L’homme attache la femme avant un rapport sexuel. Lorsque l’on découvre ça sur son corps, c’est déjà trop tard.

Avertissement, cet article contient des images qui peuvent heurter la sensibilité des internautes.

Une femme de 24 ans, originaire de Birmingham en Angleterre, a payé le prix fort de ce qui devait être une fin de soirée placée sous le signe du plaisir. L'horreur commence après une nuit torride en compagnie de son petit ami. 

À 6 heures du matin le 1er janvier 2017, Katie Widdowson et Dean Smith décident de prolonger l'euphorie de la soirée du nouvel an dans leur chambre à coucher. Au cours de leurs ébats, Dean attache les poignets de Katie au lit ce qui lui provoque de petites lésions. Ces petites blessures de rien du tout vont avoir des conséquences dramatiques.
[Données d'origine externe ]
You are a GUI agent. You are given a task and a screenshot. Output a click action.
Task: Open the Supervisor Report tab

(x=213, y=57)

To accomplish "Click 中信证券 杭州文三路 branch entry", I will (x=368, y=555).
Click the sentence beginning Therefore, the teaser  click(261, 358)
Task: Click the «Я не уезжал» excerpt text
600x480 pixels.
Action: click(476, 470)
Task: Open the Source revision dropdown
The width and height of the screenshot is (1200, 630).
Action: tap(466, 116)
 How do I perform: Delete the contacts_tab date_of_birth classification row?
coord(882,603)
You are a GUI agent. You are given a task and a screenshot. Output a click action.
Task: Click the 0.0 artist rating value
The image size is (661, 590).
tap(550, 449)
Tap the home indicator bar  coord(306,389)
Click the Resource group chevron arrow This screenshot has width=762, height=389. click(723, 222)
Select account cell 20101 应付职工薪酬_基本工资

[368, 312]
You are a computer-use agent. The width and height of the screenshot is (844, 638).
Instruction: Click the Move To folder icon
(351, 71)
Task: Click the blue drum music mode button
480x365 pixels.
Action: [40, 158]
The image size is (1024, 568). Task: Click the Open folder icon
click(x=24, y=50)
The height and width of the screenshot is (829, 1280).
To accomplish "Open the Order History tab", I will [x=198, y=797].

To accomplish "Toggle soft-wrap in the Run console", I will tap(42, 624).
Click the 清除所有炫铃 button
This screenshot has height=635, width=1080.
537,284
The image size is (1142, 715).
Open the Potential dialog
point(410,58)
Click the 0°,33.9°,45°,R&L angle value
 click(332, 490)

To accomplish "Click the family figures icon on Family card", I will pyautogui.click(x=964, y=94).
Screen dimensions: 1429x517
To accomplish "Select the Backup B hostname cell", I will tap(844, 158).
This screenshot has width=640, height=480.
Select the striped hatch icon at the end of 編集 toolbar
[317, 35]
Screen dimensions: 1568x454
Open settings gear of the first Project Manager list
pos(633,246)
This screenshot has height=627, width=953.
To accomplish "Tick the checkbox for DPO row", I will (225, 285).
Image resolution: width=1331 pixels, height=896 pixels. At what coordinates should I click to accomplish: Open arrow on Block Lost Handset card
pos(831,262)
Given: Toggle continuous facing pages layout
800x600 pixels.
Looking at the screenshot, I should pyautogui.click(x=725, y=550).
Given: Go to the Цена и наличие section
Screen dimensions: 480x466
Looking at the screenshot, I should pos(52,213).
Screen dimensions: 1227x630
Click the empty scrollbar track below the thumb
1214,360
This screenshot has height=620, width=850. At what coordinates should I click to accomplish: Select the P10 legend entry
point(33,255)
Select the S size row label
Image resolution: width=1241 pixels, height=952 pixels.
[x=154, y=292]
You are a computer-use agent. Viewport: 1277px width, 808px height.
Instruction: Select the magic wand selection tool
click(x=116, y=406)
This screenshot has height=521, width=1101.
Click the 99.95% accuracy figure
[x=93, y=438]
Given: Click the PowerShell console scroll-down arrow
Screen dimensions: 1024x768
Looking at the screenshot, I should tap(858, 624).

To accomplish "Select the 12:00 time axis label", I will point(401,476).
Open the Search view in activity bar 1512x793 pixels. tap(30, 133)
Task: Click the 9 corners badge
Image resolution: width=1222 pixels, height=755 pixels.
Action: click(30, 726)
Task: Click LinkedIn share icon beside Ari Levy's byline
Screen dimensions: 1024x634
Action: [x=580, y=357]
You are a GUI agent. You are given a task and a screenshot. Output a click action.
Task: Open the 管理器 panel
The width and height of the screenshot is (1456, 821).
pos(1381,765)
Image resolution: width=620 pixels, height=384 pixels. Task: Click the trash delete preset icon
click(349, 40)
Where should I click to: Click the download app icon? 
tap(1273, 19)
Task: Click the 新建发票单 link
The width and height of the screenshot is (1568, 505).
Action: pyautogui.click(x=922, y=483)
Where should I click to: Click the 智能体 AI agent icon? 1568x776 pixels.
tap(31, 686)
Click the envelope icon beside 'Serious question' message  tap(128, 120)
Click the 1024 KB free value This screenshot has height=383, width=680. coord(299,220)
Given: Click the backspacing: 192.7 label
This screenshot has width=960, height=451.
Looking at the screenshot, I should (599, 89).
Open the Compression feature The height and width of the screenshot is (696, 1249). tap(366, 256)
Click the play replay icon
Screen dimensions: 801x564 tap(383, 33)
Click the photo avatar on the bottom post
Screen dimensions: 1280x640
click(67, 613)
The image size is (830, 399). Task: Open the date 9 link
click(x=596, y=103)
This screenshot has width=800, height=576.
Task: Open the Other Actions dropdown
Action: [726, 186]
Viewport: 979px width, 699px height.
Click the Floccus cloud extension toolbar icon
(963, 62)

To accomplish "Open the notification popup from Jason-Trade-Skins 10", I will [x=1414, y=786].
Katie se rend d'urgence à l'hôpital un peu plus tard dans la journée lorsqu'elle commence à ressentir de vives douleurs au niveau d'un de ses poignets. Or, les médecins lui font un mauvais diagnostic et lui disent qu'elle souffre d'une entorse. On lui prescrit des anti-douleurs et elle est renvoyée à la maison.

Le 2 janvier, son bras commence à changer de couleur et des cloques se forment un peu partout. Prises de douleurs monstrueuses, Katie ne peut plus le bouger et bientôt, la douleur est telle que la jeune femme fait un arrêt cardiaque. Elle meurt dans l'ambulance qui la transporte à l'hôpital.

Après s'être blessée au poignet, Katie a eu une fasciite nécrosante, une infection rare cutanée. Cette maladie attaque les fascia et provoque la nécrose des tissus, des muscles et de la peau.

Une fois la maladie diagnostiquée, les zones affectées doivent être traitées et retirées le plus vite possible. C'est pour cette raison qu'une amputation est souvent recommandée afin d'éviter que l'infection ne se propage.

L'erreur de diagnostic a coûté la vie à Katie dont la famille rejette la faute sur l'hôpital Good Hope de Sutton. Sa mort aurait pu être évitée si les médecins avaient prêté plus attention à son cas et avaient fait des examens plus poussés.

Katie aurait dû rester hospitalisée car ses constantes augmentaient beaucoup trop vite, ce qui est alarmant.

Sa mère commente : "En espérant que la mort de Katie puisse servir à éviter à une autre personne de connaître le même destin."